In most respects, our own legislation is stricter than the directive; the threshold for disclosure is lower—3 per cent. against 10 per cent.; the time limit for disclosure is shorter—two days against seven; our criterion for disclosure is that someone has an interest of any kind in the shares, whereas the directive requires disclosure only where there is control of voting rights; and our domestic legislation applies to all public companies whereas the directive applies only to listed companies. Since the directive is a "minimum standards" measure, not a harmonisation measure, it is open to us to keep our stricter legislation, and we intend to do so.

There are certain respects in which the directive goes further than our domestic legislation. In particular, it contains fewer exemptions from the obligation to disclose. We must bring those aspects of our law into line with the directive, and that is the purpose of the regulations. But we have taken the opportunity to make some other improvements not related to the directive. The regulations take the form of amendments to the present legislation, and in two cases, entire sections of the 1985 Act have been replaced.

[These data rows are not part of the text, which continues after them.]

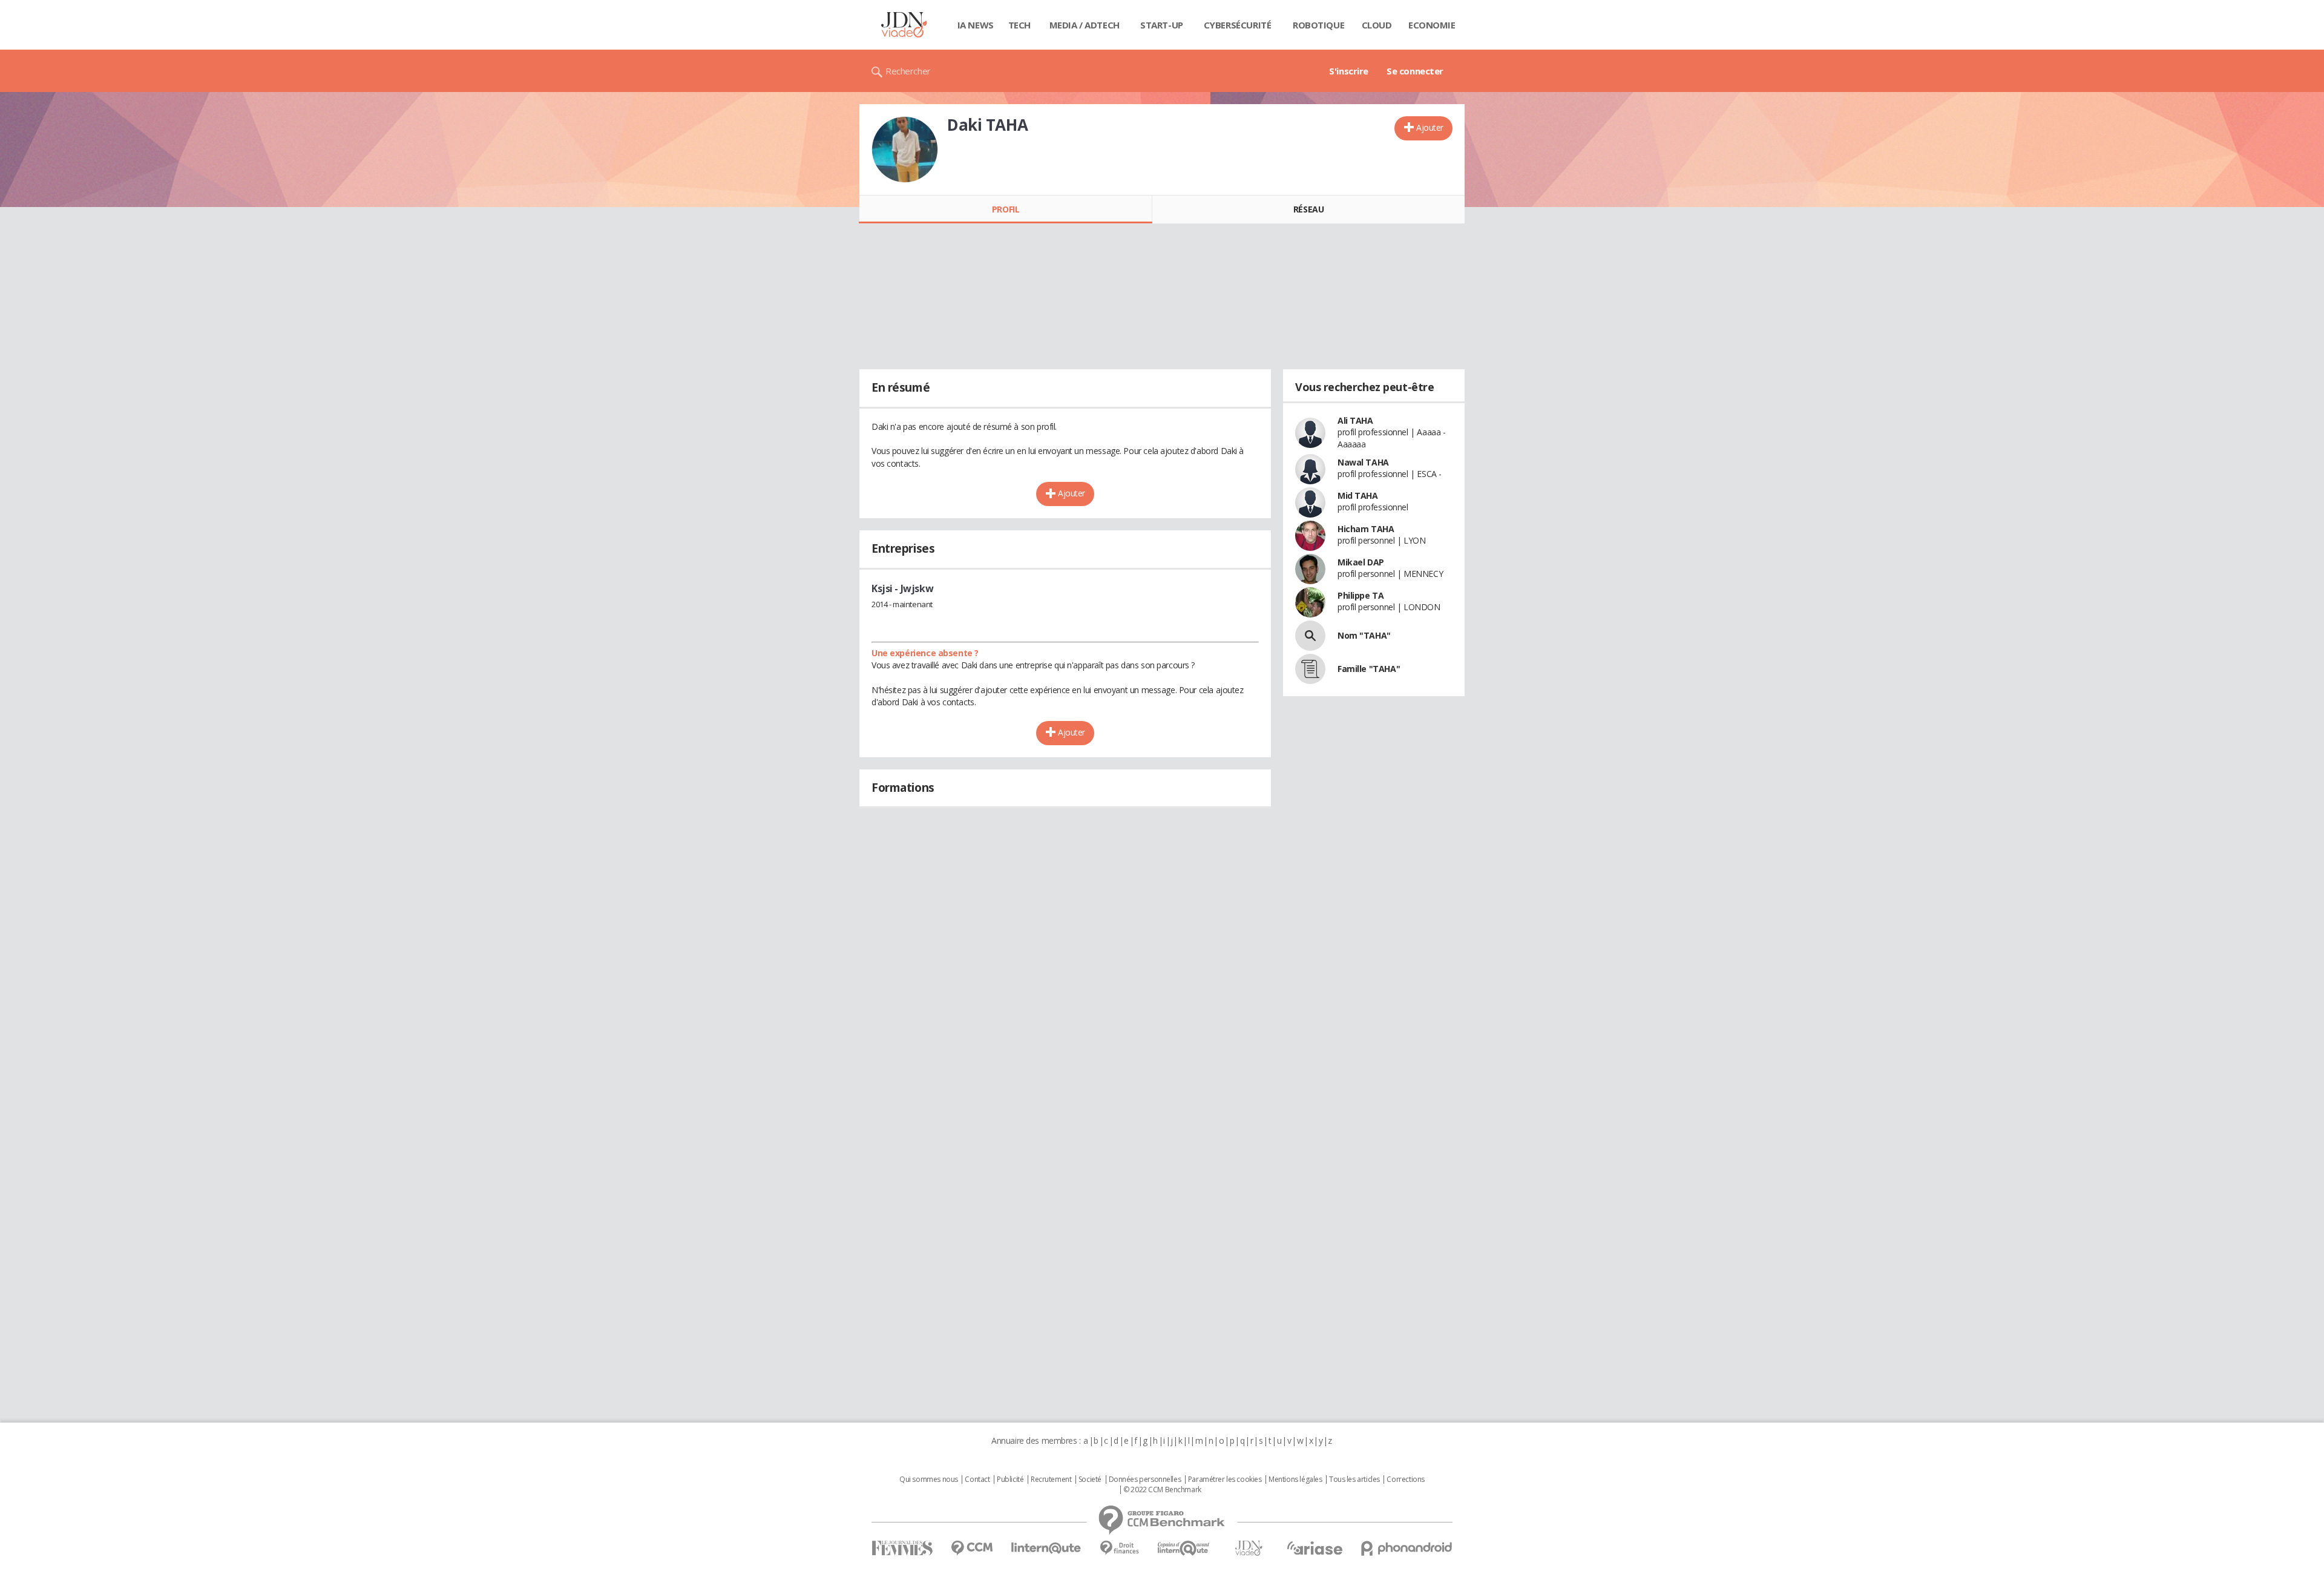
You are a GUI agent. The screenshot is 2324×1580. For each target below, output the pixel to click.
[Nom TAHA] (1310, 635)
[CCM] (972, 1548)
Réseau (1308, 209)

The organisations most affected by the regulations are likely to be the banks and the major institutional investors. Those bodies often hold interests in the shares of individual companies in various parts of their organisations. They maintain procedures for aggregating those interests, so as to be able to disclose them under the legislation when required to do so. The removal of some current exemptions from disclosure will inevitably increase the regulatory burden on them to some extent, but we have minimised the increase through close consultation with those affected and have been able to reduce the burden of compliance in other ways.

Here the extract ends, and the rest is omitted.